RECORDS TO USE.
++++++++++

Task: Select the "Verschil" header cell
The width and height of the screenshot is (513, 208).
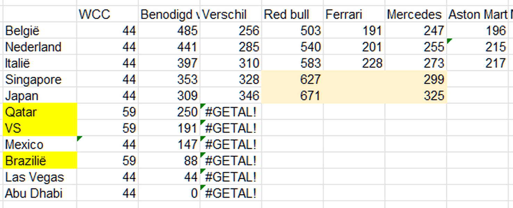Action: tap(231, 15)
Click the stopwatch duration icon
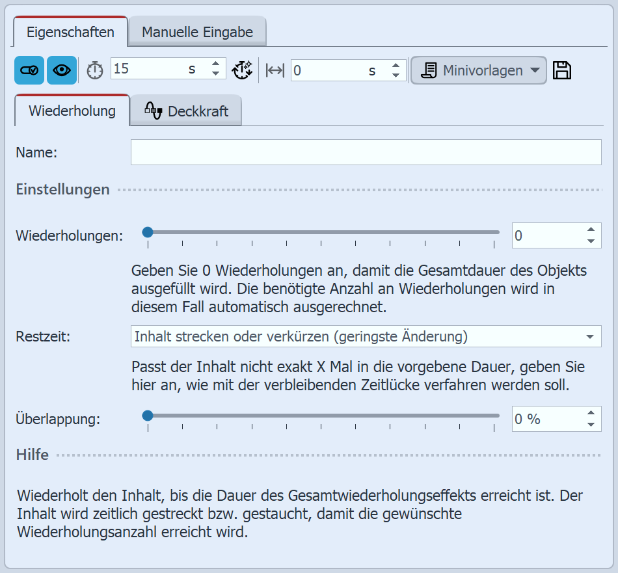The height and width of the screenshot is (573, 618). point(94,70)
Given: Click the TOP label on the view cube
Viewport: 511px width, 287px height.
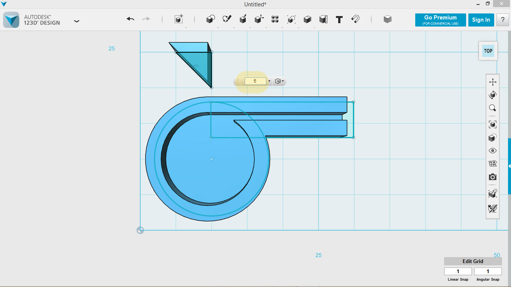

++++++++++

Word for word, retype the material above without its pictures.

Task: Select the "Verschil" header cell
The width and height of the screenshot is (513, 208).
Action: tap(231, 15)
Click the stopwatch duration icon
The height and width of the screenshot is (573, 618). point(94,70)
Given: Click the TOP label on the view cube
Viewport: 511px width, 287px height.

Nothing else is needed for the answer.